Why would serotonin cause sadness?
Dunno, that’s why it’s on the bottom of the most speculative part. Hopefully Kensuimo sees this and weighs in, this is his forte.
I think depression and melancholy (the rare temperament when happiness and sadness are absolutely unite) happen when the [un]natural human system of self-deception is interrupted, so people start to see/feel the [ our current factual understanding] hyper-reality of the life,
this, the life, simply no have any sense.
People, on avg, or, the average ones, tend to be over-connected with their respective self-deceptive system, they need to give relevance to the irrelevant, existentially speaking. So when this self-deceptive system is interrupted they start to see reality as s’he is, naturally depressive or even unemotional, indifferent, enormous and indifferent, or not, by now just philosophical conjectures.
I agree completely. The unfortunate reality is that happiness makes you stupid.
I have a sugar personality but also combined with not-so-dolce vita temperament, a rare combination of two types of temperaments that tend to repel one each other.
You’re an odd bird for sure, but your intellectual instincts are good.
I’m a strange and infamous mix of gypsy and ”nordic” mindset, i think i gravitates between a astute son of the bitch and a angelical blonde-halstatt blonde sucker.
I believe depression is the original state, and overconfidence is an adaptation for socializing.
I don’t believe necessarily depression is the original state, because the original state of the life IS their ”self-deception” or their over-self-atomization, aka, evolutionary guidelines/ savant-style, but yes, depression and specially melancholy tend to make us more realistic about our reality and in the end we don’t have a minimal consistent idea about ALL gigantic existence that encapsulate us and subsequently about our own self-sense. By now we can conclude we are natural guinea pigs that become aware about our fundamental nature while guinea pigs.
”overconfidence is an adaptation for socializing.”
I agree in this part.
Isn’t this kind of embodied into language already? A sweet person, a bitter struggle, a soured relationship, etc.
Still, good find.
This is probably where the idea came from in the first place, though I can’t remember.
This is interesting because I think I have a taste-associated Synesthesia intelligence thing. Like fakery makes me gag but good grocking material literally makes my mouth water. It tastes better than food.
Is this plausible or is it just Pavlovian?
Within the range of my speculation on this blog, plausible. That, and my instincts saying “yes”, are the best I can say. Notably, Nietzsche agreed with you: “My genius is located in my nostrils.”

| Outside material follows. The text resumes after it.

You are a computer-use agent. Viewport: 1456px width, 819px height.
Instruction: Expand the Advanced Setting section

I also have a strong disgust reaction to disingenuous ideas, but that might be something else. I don’t get the mouth watering.

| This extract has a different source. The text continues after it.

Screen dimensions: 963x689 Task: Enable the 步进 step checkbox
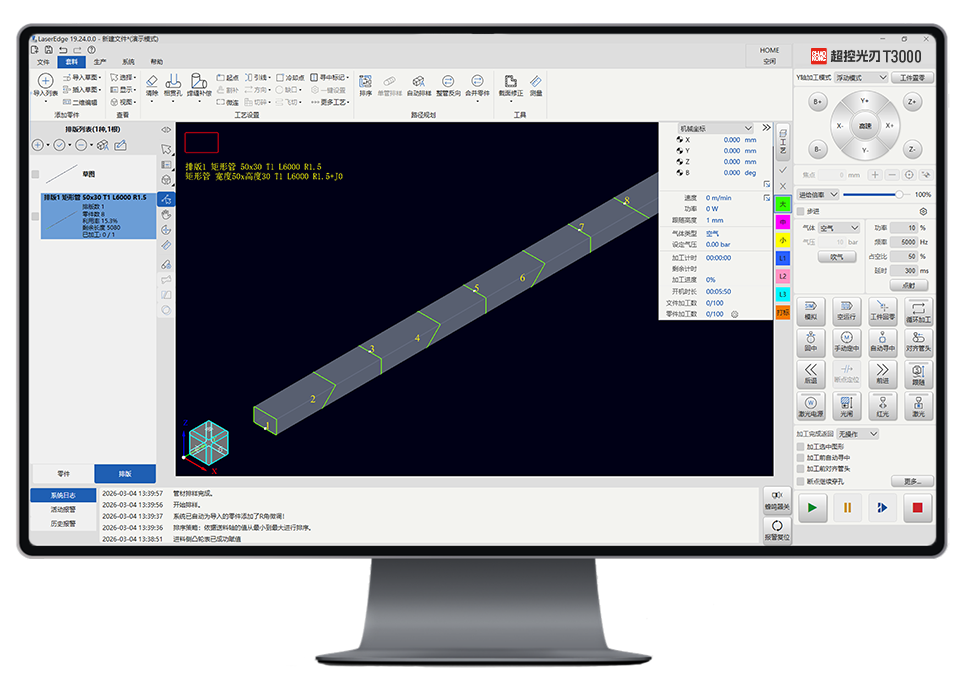800,212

Me too. I wonder if I would have noticed the mouth watering, particularly.
Maybe I’ll try it sometime.
I couldn’t do it. I had trouble discerning dreams from reality (moreso than I already do). But then I had just come off a massive 5 HTP binge and that may have had some “effects”.
My suggestion for those who are melatonin deficient or believe they could use more of it: get up earlier (-perhaps prior to sunrise) and spend more time outside especially in the morning.
Noted. Dunno what symptoms such a deficiency would display.